If life is lurking somewhere in space, it’s done an awfully good job of hiding itself so far. But the jig may be up now that we have a better idea of where to look. That’s clearer than ever with the announcement in the journal Astronomy and Astrophysics of a newly discovered exoplanet orbiting an otherwise unremarkable star named Ross 128. Not only is the planet precisely the kind of place that could support biology, it’s located right down the street by cosmic standards — just 11 light-years from Earth.
The new world, prosaically named Ross 128 b, was discovered by a European telescope in the Chilean desert that looks for planets by what’s known as the radial velocity method. Even worlds orbiting the nearest stars are impossible to see by conventional telescopes. That’s partly because the planets are so tiny, in relative terms, and partly because the glare from the star washes out the view of anything nearby, much the way the glare from a streetlight makes it impossible to see a moth fluttering next to it.
Instead, astronomers look for the tiny wobble in the star that’s caused by the gravitational tugging of an orbiting body. If you know how to read the wobble you can learn a lot about the planet that’s causing it, and in this case that analysis is yielding some happy surprises.
According to the five-nation team of researchers who made the new discovery, Ross 128 b is no bigger than 1.35 times the size of Earth — very much the kind of planet that would have a solid surface where life could emerge. It orbits its parent star once every 9.9 days — an exceedingly fleeting year caused by the fact that the planet is 20 times closer to its star than Earth is to the sun. That ought to make the planet blisteringly hot, except that Ross 128 is a red dwarf, a far smaller, far cooler star than our yellow, so-called Class G star.
Even orbiting so close, Ross 128 b could thus have a surface temperature that averages about 269 degrees K, which sounds nasty until you realize that that comes out to about 73 degrees F (23 degrees C). What’s more, the planet rotates relatively slowly, meaning that if it has an atmosphere — by no means a sure thing — it would not have flung it off the way a rapidly spinning planet would over time.
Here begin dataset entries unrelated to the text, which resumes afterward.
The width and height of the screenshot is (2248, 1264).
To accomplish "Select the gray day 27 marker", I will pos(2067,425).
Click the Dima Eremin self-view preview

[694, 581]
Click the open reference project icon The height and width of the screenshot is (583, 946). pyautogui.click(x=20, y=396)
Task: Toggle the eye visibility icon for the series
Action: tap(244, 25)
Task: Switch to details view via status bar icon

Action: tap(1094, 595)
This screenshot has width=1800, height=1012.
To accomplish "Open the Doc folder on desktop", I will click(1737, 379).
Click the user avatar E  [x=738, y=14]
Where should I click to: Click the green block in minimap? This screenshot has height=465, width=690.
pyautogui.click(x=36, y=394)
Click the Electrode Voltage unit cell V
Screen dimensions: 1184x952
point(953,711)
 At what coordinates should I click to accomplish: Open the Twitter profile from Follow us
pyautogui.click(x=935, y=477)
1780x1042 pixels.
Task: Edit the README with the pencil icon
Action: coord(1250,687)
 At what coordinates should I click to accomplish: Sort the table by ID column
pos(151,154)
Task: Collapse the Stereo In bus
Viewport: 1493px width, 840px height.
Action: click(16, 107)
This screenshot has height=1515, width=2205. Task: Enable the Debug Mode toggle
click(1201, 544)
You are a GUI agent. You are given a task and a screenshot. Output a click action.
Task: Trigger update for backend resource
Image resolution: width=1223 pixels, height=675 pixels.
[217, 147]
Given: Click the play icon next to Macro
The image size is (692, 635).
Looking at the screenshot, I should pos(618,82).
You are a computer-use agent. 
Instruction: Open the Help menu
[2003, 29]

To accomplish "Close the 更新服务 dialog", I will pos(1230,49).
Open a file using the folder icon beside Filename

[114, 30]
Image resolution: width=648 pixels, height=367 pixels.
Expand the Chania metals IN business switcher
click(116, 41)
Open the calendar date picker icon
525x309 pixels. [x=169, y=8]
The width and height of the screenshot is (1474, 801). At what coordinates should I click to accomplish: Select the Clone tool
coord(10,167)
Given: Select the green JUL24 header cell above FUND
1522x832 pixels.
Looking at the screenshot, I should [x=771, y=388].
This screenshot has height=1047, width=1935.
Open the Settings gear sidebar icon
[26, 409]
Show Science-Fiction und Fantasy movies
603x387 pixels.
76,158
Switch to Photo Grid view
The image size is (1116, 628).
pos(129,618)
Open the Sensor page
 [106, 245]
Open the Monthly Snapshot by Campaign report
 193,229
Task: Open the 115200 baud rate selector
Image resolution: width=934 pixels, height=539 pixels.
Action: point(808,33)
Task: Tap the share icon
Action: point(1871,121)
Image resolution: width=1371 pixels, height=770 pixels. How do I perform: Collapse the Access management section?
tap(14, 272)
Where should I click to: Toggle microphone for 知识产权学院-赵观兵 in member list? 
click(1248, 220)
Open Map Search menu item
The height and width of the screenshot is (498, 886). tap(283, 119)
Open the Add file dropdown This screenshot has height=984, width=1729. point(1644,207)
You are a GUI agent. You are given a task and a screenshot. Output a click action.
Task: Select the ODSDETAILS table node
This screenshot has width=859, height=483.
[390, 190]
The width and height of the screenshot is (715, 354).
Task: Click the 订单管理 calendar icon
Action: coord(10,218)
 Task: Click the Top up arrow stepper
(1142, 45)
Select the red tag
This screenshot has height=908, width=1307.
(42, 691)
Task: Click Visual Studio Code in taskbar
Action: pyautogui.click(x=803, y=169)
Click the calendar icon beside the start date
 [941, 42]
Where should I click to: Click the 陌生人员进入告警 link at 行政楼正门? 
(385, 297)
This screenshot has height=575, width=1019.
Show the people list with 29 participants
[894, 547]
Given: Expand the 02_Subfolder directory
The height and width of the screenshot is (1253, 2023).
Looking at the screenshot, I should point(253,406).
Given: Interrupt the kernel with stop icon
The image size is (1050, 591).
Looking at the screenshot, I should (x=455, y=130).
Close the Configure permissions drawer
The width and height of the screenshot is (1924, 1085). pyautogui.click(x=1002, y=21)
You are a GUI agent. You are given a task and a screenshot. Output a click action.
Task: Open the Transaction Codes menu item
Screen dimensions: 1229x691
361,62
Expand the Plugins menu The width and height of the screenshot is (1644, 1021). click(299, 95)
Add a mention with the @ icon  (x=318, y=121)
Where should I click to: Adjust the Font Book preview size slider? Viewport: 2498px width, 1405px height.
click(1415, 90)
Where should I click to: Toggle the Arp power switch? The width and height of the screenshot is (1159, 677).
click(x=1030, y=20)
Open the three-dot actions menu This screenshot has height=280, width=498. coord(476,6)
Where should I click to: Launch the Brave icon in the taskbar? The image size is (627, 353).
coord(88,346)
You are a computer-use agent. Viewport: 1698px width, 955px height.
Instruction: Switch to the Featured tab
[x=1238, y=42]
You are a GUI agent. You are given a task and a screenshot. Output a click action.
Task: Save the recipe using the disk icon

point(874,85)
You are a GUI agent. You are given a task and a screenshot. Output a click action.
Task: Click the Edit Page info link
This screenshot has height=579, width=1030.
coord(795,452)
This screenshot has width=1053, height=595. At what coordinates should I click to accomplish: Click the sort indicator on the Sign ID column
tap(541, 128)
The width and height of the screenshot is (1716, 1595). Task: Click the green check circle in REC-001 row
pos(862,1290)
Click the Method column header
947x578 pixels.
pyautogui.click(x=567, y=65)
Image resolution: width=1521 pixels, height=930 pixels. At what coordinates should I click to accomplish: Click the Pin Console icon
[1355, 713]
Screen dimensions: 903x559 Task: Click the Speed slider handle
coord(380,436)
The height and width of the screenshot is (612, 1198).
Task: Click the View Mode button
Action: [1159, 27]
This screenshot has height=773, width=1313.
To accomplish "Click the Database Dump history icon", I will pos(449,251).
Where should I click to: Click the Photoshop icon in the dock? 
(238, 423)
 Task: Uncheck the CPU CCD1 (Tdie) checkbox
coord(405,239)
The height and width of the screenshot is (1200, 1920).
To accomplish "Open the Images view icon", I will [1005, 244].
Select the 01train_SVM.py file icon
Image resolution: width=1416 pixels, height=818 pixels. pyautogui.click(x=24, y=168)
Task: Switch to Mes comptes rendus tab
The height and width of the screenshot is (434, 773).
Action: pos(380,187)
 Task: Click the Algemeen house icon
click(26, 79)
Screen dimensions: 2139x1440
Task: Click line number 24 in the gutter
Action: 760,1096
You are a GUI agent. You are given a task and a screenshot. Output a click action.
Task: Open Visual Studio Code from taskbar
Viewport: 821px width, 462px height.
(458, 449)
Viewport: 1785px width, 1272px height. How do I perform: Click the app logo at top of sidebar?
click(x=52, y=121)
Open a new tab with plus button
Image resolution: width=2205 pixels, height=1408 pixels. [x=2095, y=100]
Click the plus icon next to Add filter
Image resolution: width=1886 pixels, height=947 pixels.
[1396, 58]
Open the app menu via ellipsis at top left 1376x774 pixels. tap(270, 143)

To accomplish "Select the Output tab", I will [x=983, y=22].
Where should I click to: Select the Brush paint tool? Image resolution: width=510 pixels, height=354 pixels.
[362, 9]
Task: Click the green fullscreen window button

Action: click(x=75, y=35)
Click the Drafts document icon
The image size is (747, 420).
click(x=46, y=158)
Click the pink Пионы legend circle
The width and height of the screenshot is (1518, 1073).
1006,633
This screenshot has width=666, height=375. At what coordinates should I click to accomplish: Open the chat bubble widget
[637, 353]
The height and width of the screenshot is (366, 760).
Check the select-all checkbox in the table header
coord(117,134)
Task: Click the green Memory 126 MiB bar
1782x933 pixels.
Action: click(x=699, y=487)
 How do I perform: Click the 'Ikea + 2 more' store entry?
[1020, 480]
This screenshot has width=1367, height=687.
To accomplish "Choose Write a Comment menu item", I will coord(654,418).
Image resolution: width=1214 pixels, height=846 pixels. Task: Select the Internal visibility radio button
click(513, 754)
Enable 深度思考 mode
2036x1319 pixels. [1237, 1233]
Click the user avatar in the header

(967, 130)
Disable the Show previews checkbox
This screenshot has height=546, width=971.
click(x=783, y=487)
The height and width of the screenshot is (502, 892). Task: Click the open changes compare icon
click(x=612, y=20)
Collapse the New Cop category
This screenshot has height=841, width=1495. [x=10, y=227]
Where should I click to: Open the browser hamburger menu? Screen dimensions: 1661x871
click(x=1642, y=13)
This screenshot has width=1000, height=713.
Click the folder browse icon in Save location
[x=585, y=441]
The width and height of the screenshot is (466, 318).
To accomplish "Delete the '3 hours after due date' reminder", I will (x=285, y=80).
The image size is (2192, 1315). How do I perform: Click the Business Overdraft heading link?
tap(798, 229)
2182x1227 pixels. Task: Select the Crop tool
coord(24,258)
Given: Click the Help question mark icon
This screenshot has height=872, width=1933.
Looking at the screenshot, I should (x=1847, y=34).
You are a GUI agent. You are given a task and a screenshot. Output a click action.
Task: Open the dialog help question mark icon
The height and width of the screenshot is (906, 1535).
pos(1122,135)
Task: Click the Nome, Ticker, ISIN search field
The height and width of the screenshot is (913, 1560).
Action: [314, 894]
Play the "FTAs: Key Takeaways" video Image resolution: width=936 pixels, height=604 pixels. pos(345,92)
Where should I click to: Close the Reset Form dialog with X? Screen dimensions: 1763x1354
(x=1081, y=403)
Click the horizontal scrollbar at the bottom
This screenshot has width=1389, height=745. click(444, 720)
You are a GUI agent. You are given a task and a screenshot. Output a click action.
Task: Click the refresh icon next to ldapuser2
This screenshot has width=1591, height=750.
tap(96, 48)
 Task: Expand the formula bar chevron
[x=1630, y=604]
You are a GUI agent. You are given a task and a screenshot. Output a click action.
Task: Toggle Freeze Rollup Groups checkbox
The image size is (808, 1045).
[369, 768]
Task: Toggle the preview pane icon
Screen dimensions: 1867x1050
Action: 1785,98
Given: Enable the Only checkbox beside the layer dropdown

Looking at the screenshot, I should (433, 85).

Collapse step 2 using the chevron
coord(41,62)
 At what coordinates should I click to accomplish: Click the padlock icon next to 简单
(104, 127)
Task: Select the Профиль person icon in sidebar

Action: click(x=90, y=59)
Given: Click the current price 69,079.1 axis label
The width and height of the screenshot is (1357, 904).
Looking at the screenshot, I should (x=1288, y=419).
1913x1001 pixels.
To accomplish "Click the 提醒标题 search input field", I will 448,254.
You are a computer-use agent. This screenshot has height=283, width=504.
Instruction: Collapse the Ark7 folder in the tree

But it’s something else in the nature of the star, not the planet, that makes the new announcement especially promising. We know of only one planet in the universe — our own — that harbors life, and so it has always made scientific sense to concentrate our search for extraterrestrial biology on planets circling sunlike stars. Those stars, however, are relatively rare, while red dwarfs make up perhaps 75% of all of the stars in the galaxy. Simple probability, then, says that they might be a far better place to go looking for living planets, provided those planets cuddle up close to the star’s hearth the way Ross 128 b does.
This is not the first time astronomers have discovered precisely this kind of Earth-like planet orbiting comfortably close to a red dwarf. Just last summer, a team of researchers who also used the wobble method discovered a planet orbiting an even closer red dwarf; indeed that dwarf, Proxima Centauri, is closer to Earth than any star in the cosmos, just 4.2 light-years away.
But the planet, Proxima Centauri b, faces some challenges Ross 128 b doesn’t. Red dwarfs can be volatile, sending out periodic flares that could blowtorch any atmosphere on a nearby planet off into space and destroy any life that might survive with their lethal levels of X-ray and ultraviolet radiation. In 2016, a team from the Smithsonian Astrophysical Observatory detected 66 separate flare events on Proxima Centauri. That would not necessarily be fatal to life on the nearby planet, but it wouldn’t do it any favors either. Ross 128, by contrast, appears to be a quieter star, with less frequent flaring — which is characteristic of more mature red dwarfs, further along in their life cycles.
None of this says that Ross 128 b or Proxima Centauri b or any other exoplanet has so much as a single living cell on it. What it does say is that the odds of life are at least greater than we knew and our search techniques are improving steadily. If biology is out there anywhere, we’re likelier to find it than we’ve ever been before.